Ligeti, G. (Roth. F.-X.)

Kammerkonzert, Bläserquintett, Bagatelle für Bläser


Info

Musikrichtung: Neue Musik

VÖ: 07.07.2023

(Harmonia Mundi / Harmonia Mundi / CD / DDD / 2016 / HMM 905370)

Gesamtspielzeit: 44:02

KURZ UND GUT

Zum 100. Geburtstag des 2006 verstorbenen Komponisten György Ligeti übernimmt Harmonia Mundi diese schon 2016 beim Label Actes Sud veröffentlichte Aufnahme mit drei charakteristischen Werken des ungarischen Neutöners: den „Sechs Bagatellen für Bläserquintett“, die noch vor der Flucht des Komponisten 1953 in Ungarn entstanden sind, sowie den „Zehn Stücken für Bläserquintett“ von 1968, die gleichsam deren avantgardistisches Gegenstück darstellen. Dazwischen findet sich das 1970 komponierte buntscheckige Kammerkonzert für 13 Instrumentalisten.

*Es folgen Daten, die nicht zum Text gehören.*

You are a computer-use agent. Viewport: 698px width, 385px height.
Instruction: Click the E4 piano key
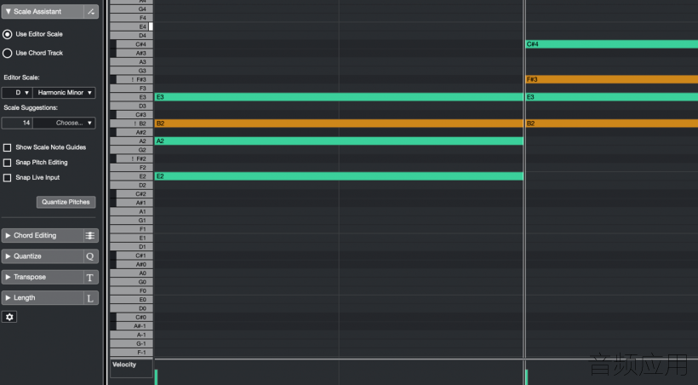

Mit dem Orchesterwerk „Atmosphéres“ hatte Ligeti 1961 ein Schlüsselwerk des 20. Jahrhunderts geschaffen: Statt einzelner Stimmen hört man nur mehr wogende, webende, strömende Klangflächen, -volumen und -räume in permanenter Metamorphose – einzelne Töne und Instrument sind im Gewirr der mikroskopischen verflochtenen Stimmen nicht mehr wahrnehmbar. Auf gewisse Weise versuchte Ligeti nach diesem Clou immer wieder, diesen radikalen Moment einer neuen Musik zu wiederholen, wohl wissend, das dies nicht möglich war. So flüchtete der Komponist kreativ nach vorne, wandelte sich dabei permanent und suchte zugleich den Anschluss an die Tradition und die eigenen Wurzeln.

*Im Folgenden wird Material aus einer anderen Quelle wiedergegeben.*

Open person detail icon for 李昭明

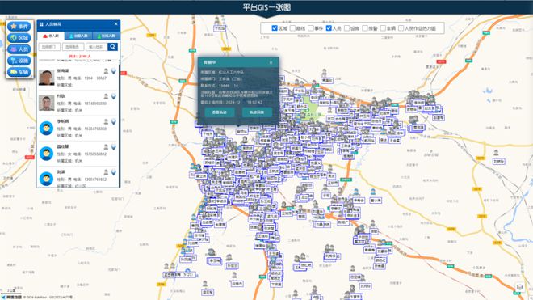(x=106, y=121)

Schon seine Bläser-"Bagatellen" stellen einen kompositorischen Auf- und Ausbruchversuch hinter dem „Eisernen Vorhang“ dar. Ursprünglich handelte es sich um einen Zyklus von Klavierstücken, bei denen Ligeti sozusagen aus dem Nichts eine moderne Musik schaffen wollte. Die neue Musik des Westens, also von Stockhausen, Nono, Boulez oder anderen, kannte er nur durch stark gestörte Radiosendungen. Bartok war sein Meister – und auch von dem waren im sozialistischen Ungarn nur die „volkstümlicheren“ Stücke erlaubt. Ligeti komponierte hier bewusst auf verbotenen Pfaden, für die Schublade. Das Ergebnis wirkt streng und flott zugleich; unverkennbar sind eine reiche Fantasie und Gestaltungskraft selbst bei der Beschränkung auf ein, zwei Töne. Die Musik ist bei aller Neuartigkeit eingängig und auch humorvoll.

Humor findet sich auch in den 10 Stücken für Bläserquintett, die nicht minder dicht und auf den Punkt sind, dabei aber bei allen virtuosen Kapriolen – es gibt dankbare Miniatur-Konzerte für jedes der fünf Instrumente – die Errungenschaften der „Atmosphéres“ mit ihrer irisierend-nebulösen Mikropolyphonie nicht leugnen. Aber es dürfen auch (wieder) prägnantere Gestalten und geschärfte Rhythmen hervortreten.

Klangsinnlich geht es auch im Kammerkonzert zu, dessen Einzelsätze an fantastische Landschaften, schillernde Wolkenschlösser, durchgedrehte Uhrwerke und (Alb)Traumomente denken lassen. Kontrastreich und doch unterirdisch verbunden ist das alles durch die Integrität des Komponisten, dessen Individualität sich letztlich doch immer wieder charakteristischen Ausdruck verschafft.

Die Kammersolisten von „Les Siècles“ zeigen mit ihrer pointierten und ausgefeilten Wiedergabe, dass sie wahrhaft in allen Epochen zu Hause sind! Schade, dass dieses Konzert nach rund 45 Minunten schon wieder vorbei ist …



Georg Henkel

Trackliste

6 Bagatellen für Bläserquintett; Kammerkonzert; 10 Stücke für Bläserquintett

Besetzung

Kammerformationen von Les Siècles

François-Xavier Roth, Leitung (Kammerkonzert)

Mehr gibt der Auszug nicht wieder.